RGLab / flowCore

Core flow cytometry infrastructure
43 stars 25 forks source link

transformation and some suggestions #104

Closed joe-jhou2 closed 6 years ago

joe-jhou2 commented 6 years ago

I'm not sure whether it's a legitimate feature, but from my side, I feel some gating failures may due to incorrected or improperly transformation. So far, the bi-transformation is based on one sample that picked up arbitrarily. For some data sets, especially longitudinal studies, the first sample and last sample maybe various, i.e. machine voltage, compensation et al, even if we've tried best to keep the consistency, but those unexpected changes may jump up sometimes. So, my concern, applying the transformation from one sample to spread to all samples, is appropriate or not? @mikejiang @gfinak

The opencyto is awesome package, but I have to say, the tutorials have to be improved if you want to more people without any knowledge about R and coding to utilize this tool in their work. I suggest to assume the users are zero background, and teach them step by step and from very beginning in order to make sure everybody would be able to establish their own pipeline without frequently request basis questions and assistance from your side. One more, the tutorials and workshop info spread out everywhere, would you be able to deposit and consolidate all those useful tutorials et al in ONE website? @raphg

gfinak commented 6 years ago

@mimisikai Using a single transformation is appropriate if users hope to compare data across samples. OpenCyto has always been put out there with the disclaimer that users need well standardized data. In the absence of that, it's the users job to deal with it. A single gating set is deliberately designed to be homogeneous. There are ways around your issue. The data can be batched and processed (i.e. transformed differently), but then you can't compare the MFI of cell populations across batches. There are some channel normalization tools out there (warpSet) that we and others have published about. Alternately different templates (with slightly different parameters) for different batches of data are another way to handle this problem while maintaining the same transformation parameters. That said, openCyto does per-sample data-driven gating, so it should be pretty robust to drifts in the MFI over time (unlike using a single template gate for all samples).

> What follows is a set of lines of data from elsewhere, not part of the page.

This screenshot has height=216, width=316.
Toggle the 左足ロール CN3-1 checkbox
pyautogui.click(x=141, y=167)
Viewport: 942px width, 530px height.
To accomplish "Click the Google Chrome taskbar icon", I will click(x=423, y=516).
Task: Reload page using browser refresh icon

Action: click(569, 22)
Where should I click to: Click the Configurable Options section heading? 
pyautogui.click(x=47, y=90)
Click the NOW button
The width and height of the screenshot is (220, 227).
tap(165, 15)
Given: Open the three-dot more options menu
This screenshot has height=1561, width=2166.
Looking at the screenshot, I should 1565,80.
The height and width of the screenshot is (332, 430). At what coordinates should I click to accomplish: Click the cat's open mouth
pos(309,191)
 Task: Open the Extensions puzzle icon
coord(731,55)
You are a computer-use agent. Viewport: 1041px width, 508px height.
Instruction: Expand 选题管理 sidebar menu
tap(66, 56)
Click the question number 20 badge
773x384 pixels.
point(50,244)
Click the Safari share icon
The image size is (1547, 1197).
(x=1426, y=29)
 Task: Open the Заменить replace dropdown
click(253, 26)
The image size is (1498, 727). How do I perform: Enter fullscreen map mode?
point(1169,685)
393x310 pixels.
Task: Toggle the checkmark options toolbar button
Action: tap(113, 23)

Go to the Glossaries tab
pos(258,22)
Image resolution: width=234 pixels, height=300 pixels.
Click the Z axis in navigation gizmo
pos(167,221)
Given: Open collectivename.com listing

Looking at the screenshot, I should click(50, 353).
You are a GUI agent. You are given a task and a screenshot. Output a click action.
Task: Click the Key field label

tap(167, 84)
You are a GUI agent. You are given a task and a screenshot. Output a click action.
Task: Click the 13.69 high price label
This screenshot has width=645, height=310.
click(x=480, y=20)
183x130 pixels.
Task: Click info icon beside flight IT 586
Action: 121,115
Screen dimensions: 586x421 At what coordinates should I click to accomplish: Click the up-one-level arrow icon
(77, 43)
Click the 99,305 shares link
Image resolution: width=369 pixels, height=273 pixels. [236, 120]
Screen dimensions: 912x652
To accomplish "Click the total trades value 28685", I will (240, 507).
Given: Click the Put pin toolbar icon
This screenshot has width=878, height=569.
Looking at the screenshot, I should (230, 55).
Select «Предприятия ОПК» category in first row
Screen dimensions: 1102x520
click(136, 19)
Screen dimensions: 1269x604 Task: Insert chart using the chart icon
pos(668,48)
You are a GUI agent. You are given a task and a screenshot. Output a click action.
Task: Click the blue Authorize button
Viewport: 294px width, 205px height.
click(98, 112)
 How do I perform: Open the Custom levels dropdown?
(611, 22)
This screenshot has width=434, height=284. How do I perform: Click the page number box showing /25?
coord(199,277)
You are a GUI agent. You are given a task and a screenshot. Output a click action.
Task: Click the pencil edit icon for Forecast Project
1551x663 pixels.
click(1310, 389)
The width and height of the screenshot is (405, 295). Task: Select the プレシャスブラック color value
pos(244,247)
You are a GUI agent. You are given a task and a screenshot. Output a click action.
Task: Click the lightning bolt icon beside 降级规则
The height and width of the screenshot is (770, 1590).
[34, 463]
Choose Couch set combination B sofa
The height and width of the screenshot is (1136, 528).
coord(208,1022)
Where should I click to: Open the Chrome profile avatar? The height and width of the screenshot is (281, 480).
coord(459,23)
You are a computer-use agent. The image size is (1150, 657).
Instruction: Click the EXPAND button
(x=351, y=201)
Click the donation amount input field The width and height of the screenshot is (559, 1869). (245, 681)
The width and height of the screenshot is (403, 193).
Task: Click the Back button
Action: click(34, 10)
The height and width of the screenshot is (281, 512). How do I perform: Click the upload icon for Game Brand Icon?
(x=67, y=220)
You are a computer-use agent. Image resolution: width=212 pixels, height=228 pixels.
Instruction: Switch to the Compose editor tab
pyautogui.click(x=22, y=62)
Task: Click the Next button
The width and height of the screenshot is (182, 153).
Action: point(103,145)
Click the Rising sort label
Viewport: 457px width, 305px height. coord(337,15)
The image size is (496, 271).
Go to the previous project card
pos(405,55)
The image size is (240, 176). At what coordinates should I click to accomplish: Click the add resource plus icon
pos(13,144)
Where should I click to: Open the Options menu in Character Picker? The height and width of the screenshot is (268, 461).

I agree with you that we need to put an effort on developing updated workflows and documentation. The core tools have been in flux recently so we haven't put enough effort there. But, the tools are not targeted at people who have no R or programming experience. They are a programmatic API for building computational cytometry workflows, targeted primarily at bioinformaticians. We do have plans for simplified tools (see for example https://github.com/RGLab/opencytoCL a command line interface that's focused on doing atomic manipulations of cytometry data sets).

The primary source for documentation are the package vignettes for the different opencyto components.

Greg

mikejiang commented 6 years ago

Still debating within myself about the idea of sample-specific transformation parameters. Technically it is fairly straightforward: we can extend existing s3 method estimateLogicle.GatingHierarchy introduced by #206 with estimateLogicle.GatingSet that iterates through samples to do the sample-by-sample logicle parameter estimation and then return a named list of transformerList, which can be applied by transform(gs, lostOfTrans) and stored at R level (transformation slot). Seemingly it does provide the flexibility of the infrastructure so that transformation can be optionally adjusted at sample level. However , as @gfinak said, data won't be fully comparable across samples (especially MFI). Imagine such GatingSet is archived and delivered to another user without the prior warning about the issues of different scales within the data set, confusion is almost certain to occur down the road.

gfinak commented 6 years ago

One possibility is to update the print and summary methods for a GatingSet, to output something like:

When the same transformation parameters are used: "MFIs are comparable across samples." or When different transformation parameters are used: "Uses a heterogeneous transformation. MFIs are not comparable across samples."

mikejiang commented 6 years ago

@mimisikai , I ended up adding support for this feature by allowing passing a list of transformerList to transform(gs, trans) call. Check out the latest flowWorkspace, ncdfFlow and flowCore from github trunk

gfinak commented 6 years ago

Can this be closed?

mikejiang commented 6 years ago

sure